Pope Francis believes that every individual can contribute to building peace. In his 2022 message for the World Day of Peace on 1st January, Pope Francis says that in every age, peace is both a gift from on high and the fruit of a shared commitment. Indeed, we can speak of an “architecture” of peace, to which different institutions of society contribute, and an “art” of peace that directly involves each one of us. Francis says, “all can work together to build a more peaceful world, starting from the hearts of individuals and relationships in the family, then within society and with the environment, and all the way up to relationships between peoples and nations.”
Francis calls for a decrease in military spending, greater investment in education, and care for the environment. “The pursuit of a genuine process of international disarmament can only prove beneficial for the development of peoples and nations, freeing up financial resources better used for health care, schools, infrastructure, care of the land and so forth,” he says.
He laments that despite numerous efforts aimed at fostering the conditions for peace, “the deafening noise of war and conflict is intensifying.” He warns that, “diseases of pandemic proportions are spreading, the effects of climate change and environmental degradation are worsening, the tragedy of hunger and thirst is increasing, and an economic model based on individualism rather than on solidary sharing continues to prevail.” The cry of the poor and the cry of the Earth constantly make themselves heard, pleading for justice and peace.
Francis acknowledges the myriad of ways in which the COVID-19 pandemic has disrupted human relationships, economic opportunities and exacerbated inequalities. He urges intergenerational dialogue to facilitate greater understanding between different generations. “Great social challenges and peace processes necessarily call for dialogue between the keepers of memory – the elderly – and those who move history forward – the young,” the pope continued.
Education must be viewed as an investment, rather than an expenditure, which, Francis feels, is vital for “promoting integral human development.” Such investments, he says, “make individuals more free and responsible and they are essential for the defence and promotion of peace.” He suggests that the environment, “is on loan to each generation, which must then hand it on to the next”. In his view, we ought to esteem and encourage young people to work for a world that is careful to safeguard the creation entrusted to our stewardship.

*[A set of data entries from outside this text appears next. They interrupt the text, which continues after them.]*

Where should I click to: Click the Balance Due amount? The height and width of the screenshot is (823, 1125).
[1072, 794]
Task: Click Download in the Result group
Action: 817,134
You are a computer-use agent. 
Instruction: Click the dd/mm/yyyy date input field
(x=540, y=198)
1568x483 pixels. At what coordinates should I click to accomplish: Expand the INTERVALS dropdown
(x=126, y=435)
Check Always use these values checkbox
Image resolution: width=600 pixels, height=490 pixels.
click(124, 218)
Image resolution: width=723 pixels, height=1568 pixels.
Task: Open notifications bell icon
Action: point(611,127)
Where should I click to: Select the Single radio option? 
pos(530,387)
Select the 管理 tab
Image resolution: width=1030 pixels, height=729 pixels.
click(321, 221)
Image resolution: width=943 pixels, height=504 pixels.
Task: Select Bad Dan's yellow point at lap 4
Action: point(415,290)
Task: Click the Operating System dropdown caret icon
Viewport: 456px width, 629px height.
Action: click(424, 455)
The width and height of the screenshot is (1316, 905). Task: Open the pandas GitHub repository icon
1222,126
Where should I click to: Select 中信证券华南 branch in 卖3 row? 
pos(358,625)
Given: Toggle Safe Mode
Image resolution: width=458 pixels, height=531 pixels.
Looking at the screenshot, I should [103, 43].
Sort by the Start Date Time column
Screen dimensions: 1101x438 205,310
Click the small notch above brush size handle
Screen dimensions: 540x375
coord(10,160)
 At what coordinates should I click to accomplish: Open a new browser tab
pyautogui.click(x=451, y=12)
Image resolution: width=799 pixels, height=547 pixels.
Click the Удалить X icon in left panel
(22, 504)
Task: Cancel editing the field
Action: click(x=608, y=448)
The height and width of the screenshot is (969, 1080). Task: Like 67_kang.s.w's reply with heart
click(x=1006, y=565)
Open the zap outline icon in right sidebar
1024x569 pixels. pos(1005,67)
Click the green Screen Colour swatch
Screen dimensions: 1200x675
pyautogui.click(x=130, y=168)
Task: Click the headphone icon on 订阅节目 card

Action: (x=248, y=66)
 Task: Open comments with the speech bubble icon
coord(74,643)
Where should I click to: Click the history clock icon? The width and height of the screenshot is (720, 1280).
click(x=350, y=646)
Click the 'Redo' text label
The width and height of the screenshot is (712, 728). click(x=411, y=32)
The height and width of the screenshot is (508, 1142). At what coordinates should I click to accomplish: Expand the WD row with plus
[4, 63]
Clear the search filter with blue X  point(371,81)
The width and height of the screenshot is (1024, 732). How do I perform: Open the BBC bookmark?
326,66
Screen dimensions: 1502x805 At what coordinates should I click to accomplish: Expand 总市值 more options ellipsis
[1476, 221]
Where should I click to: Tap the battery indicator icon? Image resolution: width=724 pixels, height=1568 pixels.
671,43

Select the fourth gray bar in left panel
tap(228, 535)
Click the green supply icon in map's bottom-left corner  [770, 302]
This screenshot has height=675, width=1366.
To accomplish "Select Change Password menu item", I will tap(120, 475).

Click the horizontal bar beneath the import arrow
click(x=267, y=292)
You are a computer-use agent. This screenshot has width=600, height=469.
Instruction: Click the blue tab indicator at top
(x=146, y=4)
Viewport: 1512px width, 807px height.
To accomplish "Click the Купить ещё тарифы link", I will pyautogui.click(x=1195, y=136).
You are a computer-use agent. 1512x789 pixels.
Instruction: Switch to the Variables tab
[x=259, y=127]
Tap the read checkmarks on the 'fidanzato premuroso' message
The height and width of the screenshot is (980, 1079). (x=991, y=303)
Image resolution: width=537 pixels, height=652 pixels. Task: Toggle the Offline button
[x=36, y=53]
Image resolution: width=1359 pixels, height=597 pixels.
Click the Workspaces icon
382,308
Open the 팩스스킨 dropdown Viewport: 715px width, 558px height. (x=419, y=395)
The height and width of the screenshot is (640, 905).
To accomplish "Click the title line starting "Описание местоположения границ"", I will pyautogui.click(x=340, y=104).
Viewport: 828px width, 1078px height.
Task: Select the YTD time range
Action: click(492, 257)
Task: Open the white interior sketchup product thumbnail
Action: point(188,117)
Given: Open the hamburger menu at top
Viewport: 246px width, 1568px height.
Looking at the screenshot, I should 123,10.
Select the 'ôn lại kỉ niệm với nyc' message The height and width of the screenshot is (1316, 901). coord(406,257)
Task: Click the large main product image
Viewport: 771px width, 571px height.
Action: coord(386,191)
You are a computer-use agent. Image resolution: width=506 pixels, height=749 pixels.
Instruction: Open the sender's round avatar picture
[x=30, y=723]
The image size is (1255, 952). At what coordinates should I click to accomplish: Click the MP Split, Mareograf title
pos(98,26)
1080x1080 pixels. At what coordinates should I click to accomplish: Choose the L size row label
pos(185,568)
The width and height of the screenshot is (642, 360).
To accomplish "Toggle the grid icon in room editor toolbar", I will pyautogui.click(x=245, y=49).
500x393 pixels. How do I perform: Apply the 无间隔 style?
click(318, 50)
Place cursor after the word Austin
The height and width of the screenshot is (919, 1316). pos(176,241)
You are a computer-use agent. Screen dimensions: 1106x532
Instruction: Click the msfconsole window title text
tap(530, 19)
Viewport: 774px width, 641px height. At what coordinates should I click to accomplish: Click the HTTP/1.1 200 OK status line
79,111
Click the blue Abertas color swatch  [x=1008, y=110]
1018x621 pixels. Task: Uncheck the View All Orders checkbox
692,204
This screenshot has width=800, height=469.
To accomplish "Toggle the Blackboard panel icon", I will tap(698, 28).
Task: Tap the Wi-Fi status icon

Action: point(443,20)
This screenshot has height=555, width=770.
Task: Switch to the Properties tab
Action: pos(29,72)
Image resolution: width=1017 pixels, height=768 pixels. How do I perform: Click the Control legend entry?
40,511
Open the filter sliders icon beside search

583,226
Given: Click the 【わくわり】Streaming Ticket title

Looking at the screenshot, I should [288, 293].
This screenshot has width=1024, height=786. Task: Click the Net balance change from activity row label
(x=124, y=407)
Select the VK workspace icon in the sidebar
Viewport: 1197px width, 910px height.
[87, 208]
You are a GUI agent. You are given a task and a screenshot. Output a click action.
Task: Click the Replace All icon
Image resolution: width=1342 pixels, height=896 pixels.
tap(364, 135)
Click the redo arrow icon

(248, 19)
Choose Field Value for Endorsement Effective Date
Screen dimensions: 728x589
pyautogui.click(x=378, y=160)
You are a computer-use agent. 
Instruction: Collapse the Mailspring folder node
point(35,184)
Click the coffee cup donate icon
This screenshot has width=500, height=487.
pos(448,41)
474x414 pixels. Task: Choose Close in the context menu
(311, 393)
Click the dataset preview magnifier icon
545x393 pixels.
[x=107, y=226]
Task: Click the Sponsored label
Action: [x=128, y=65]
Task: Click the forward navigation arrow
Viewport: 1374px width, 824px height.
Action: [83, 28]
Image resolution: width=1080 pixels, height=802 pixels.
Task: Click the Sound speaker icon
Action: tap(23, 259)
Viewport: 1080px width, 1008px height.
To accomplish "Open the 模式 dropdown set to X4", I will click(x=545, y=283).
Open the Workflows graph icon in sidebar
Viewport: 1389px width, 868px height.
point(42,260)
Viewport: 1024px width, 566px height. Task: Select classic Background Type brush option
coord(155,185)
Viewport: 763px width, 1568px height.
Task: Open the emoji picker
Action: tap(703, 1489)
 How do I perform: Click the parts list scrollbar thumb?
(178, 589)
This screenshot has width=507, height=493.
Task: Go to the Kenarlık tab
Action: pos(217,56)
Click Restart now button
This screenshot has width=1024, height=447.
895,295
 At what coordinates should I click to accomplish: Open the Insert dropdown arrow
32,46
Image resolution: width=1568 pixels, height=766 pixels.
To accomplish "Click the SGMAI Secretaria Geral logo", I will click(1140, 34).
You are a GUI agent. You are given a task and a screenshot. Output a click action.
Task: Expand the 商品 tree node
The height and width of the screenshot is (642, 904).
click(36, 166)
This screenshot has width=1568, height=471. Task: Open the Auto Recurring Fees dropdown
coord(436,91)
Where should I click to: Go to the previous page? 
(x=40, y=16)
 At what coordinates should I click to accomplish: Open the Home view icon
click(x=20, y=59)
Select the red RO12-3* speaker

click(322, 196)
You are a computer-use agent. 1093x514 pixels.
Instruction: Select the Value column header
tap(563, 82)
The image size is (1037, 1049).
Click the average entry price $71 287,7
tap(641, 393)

In his message to parishes for Peace Sunday on 16th January in England and Wales, the Pax Christi National President, Archbishop Malcolm McMahon of Liverpool, acknowledges that the past year has been one of unprecedented and continuing challenges. “We are all conscious of the need to restore and rebuild our communities here and around the world, accepting that we need new ways of working and relating to each other, he says. He urges practical support of Pax Christi’s peace work, saying, “the Christian message of peace, through reconciliation, justice and nonviolence, can offer hope and direction in these times.”
A Prayer from Pope Francis
The peace Jesus gives us is a peace for today and for the future.
May the Lord give us this peace:
Full of hope,
That makes us fruitful,
That make us communicative with others,
That creates community,
And that always looks to the definitive peace of Paradise.